(n.) A long slender rod consisting of gelatin or some other substance that melts at the temperature of the body. It is impregnated with medicine, and designed for introduction into urethra, etc.
Example Sentences:
(1) The median time to intubation with the gum elastic bougie while simulating an 'epiglottis only' view was only 10 s longer than the time taken during conventional intubation with an optimum view.
(2) Instrumental investigations with catheters, bougies and endoscopes are important to diagnose urological diseases in children.
(3) Balloon dilation was not satisfactory in 2 patients (2 per cent) but it was accomplished by metal bougies.
(4) Bougie dilatation was continued at widening intervals for 18 months after the ingestion.
(5) Anal dilatations with bougies were effective in short stenoses which were present in 7% of cases.
(6) Before this procedure the esophagus had been dilated - in 31 cases with our new multistage bougie.
(7) The ureter was dilated with a ureteral bougie, and a 13F or 14F Storz ureteroscope was inserted.
(8) All these stenoses were curatively treated with the ESKA-Buess multiple-diameter bougie.
(9) The woman required several bougie and laser treatments.
(10) Patients were treated by dilatation (either pneumatic or mercury bougies) or surgery.
(11) Perforation, the major risk of dilatation, is now rare (0.22% out of 909 dilatations with Savary-Gilliard bougies).
(12) Several tubes are not discussed due to previous development in the literature or specialty purposes limited to diagnostics: esophageal manometry, Levin, Salem sump, gastrostomy tubes, bougies, dilators, the Dreiling tube and the Rubin-Quinton tube.
(13) Urethral calibration with bougie à boule, uroflowmetry and urethral pressure profile were performed before urethral dilatation and 1 week after the last dilatation.

» **ENTRIES PROVIDED**:
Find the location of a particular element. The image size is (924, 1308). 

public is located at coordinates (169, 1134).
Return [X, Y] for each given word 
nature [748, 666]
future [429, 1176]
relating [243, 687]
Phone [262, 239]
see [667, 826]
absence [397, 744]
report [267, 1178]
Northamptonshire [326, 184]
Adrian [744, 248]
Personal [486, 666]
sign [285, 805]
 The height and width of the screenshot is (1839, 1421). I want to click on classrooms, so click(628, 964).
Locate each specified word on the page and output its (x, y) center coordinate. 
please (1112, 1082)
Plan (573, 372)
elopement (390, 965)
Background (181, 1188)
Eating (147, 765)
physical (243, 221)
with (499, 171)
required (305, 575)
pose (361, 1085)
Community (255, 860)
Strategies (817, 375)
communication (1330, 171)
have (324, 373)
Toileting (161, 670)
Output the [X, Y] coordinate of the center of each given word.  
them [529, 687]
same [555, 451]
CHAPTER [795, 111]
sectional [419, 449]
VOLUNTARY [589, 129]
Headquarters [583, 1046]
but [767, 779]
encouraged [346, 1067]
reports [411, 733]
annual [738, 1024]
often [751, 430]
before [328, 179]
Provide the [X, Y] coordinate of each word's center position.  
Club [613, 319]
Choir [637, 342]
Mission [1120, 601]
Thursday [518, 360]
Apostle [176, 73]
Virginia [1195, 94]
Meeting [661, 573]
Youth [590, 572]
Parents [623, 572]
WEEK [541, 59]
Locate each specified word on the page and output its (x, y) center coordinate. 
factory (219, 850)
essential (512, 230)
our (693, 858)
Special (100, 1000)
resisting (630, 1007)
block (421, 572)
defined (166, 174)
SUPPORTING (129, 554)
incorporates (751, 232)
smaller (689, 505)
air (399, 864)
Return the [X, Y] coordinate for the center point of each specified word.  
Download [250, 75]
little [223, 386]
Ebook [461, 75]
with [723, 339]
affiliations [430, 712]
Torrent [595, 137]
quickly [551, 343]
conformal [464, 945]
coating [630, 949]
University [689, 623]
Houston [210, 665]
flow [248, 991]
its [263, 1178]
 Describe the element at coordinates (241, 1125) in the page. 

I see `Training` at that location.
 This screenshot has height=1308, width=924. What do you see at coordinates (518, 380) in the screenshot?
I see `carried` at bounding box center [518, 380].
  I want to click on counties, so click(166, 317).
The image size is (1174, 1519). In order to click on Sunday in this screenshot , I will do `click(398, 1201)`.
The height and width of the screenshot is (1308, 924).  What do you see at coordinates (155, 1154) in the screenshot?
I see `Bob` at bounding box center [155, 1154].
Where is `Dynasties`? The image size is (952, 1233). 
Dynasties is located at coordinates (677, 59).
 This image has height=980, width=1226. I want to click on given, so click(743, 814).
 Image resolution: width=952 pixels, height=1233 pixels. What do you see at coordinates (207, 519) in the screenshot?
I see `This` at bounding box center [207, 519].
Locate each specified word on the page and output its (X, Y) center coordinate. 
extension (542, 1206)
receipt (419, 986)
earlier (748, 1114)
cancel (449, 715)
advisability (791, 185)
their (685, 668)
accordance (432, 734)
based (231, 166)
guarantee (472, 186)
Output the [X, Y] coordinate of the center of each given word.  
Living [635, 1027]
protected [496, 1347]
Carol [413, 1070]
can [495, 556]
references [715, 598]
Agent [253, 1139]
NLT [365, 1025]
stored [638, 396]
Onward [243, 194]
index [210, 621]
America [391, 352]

» **ACTIVITY LIST**:
**A.** Answer these from the dictionary entry on bougie:
(i) What is the rod impregnated with, according to the definition?
(ii) What sizes of Storz ureteroscope were inserted in example sentence (7)?
(iii) Out of how many dilatations with Savary-Gilliard bougies was the perforation rate counted in example sentence (11)?
**B.** Continue the dictionary entry on bougie from the point where it stops.

» **ANSWERS BY ITEM NUMBER**:
**A.**
(i) Medicine.
(ii) 13F or 14F.
(iii) 909.

**B.**
(14) Dilatation of the esophagus with Savary-Gilliard bougies and using of the guide wire are considered a safe and many-sided method in the diagnosis and treatment of esophageal strictures.
(15) Treatment of the anal fissure consists in slow dilatation with a bougie in cases of acute fissues if the sphincter internus muscle is not highly spastic, in cases of chronic or very painful acute fissures a posterior or lateral sphincterotomy should be performed.
(16) The advantages of bougie versus balloon dilatation and the need for postdilatation stenting to preclude restricturing are analyzed.
(17) A case is presented of mediastinal abscess secondary to esophageal perforation after bougie dilation that evolved favorably with antibiotic treatment and without surgical drainage.
(18) The technique affords a better view of the procedure because of a wider visual angle and because the field of vision is not blocked by the bougie, as would be the case with the rigid endoscope.
(19) In these cases transduodenal sphincteroplasty is recommended instead of only treating with a bougie or dilating the papilla.
(20) For TUL, following the insertion of a guide wire and dilatation of the intramural ureter by ureteral bougie, a ureteroscope was introduced into the ureter.